▶ _やること_: 「The width and」を含む行で始まり「[x=106, y=744]」を含む行で終わる部分だけを、「row label」を「column header」に変えて書き直せ。それ以外は元のままにすること。

▶ _提供資料_:
* * *

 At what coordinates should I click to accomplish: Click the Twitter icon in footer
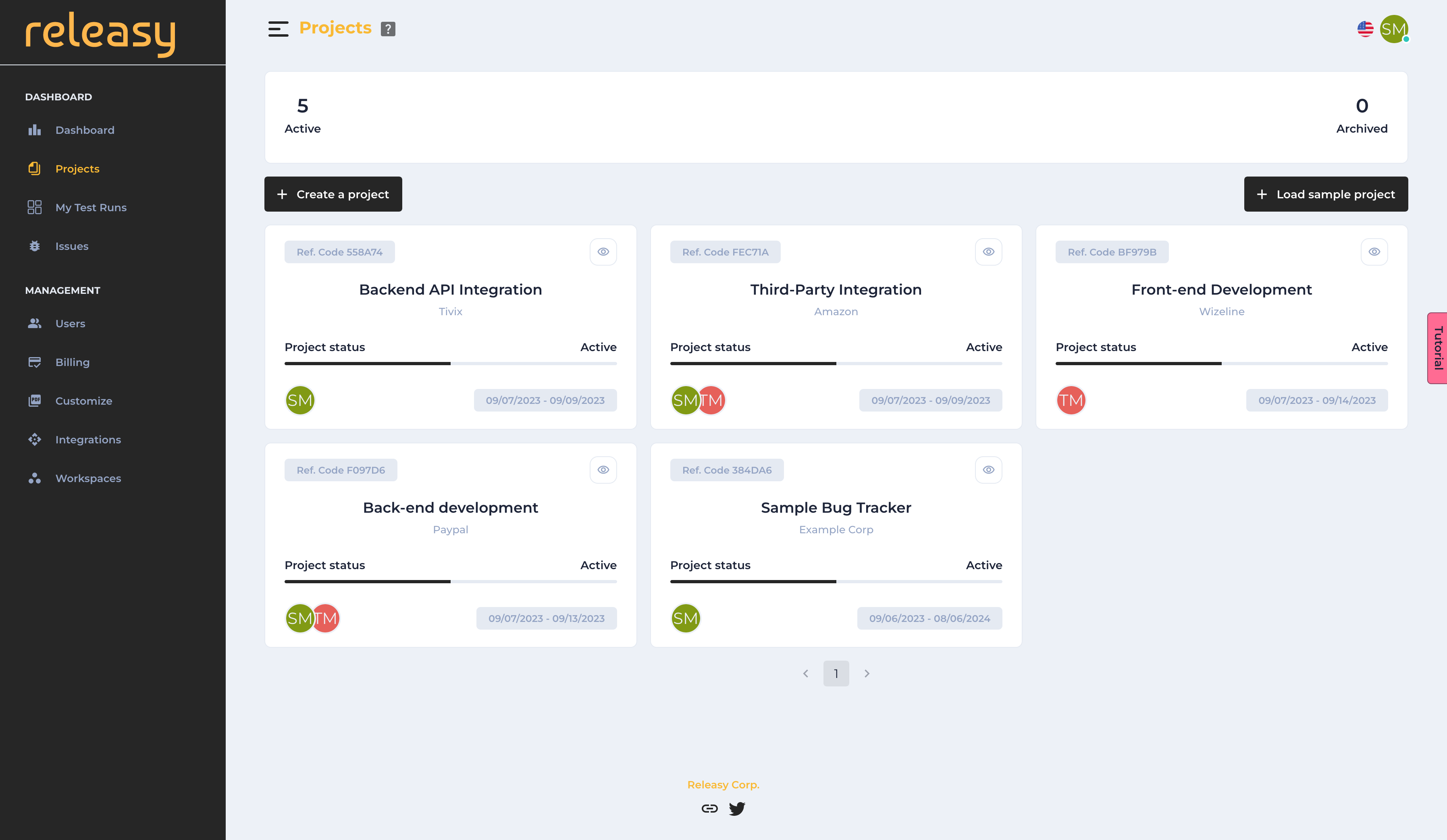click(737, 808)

* * *

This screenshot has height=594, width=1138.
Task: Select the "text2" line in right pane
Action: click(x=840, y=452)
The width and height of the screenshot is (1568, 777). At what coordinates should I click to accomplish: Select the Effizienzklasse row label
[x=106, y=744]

* * *

▶ _解答_:
The width and height of the screenshot is (1568, 777). At what coordinates should I click to accomplish: Select the Effizienzklasse column header
[x=106, y=744]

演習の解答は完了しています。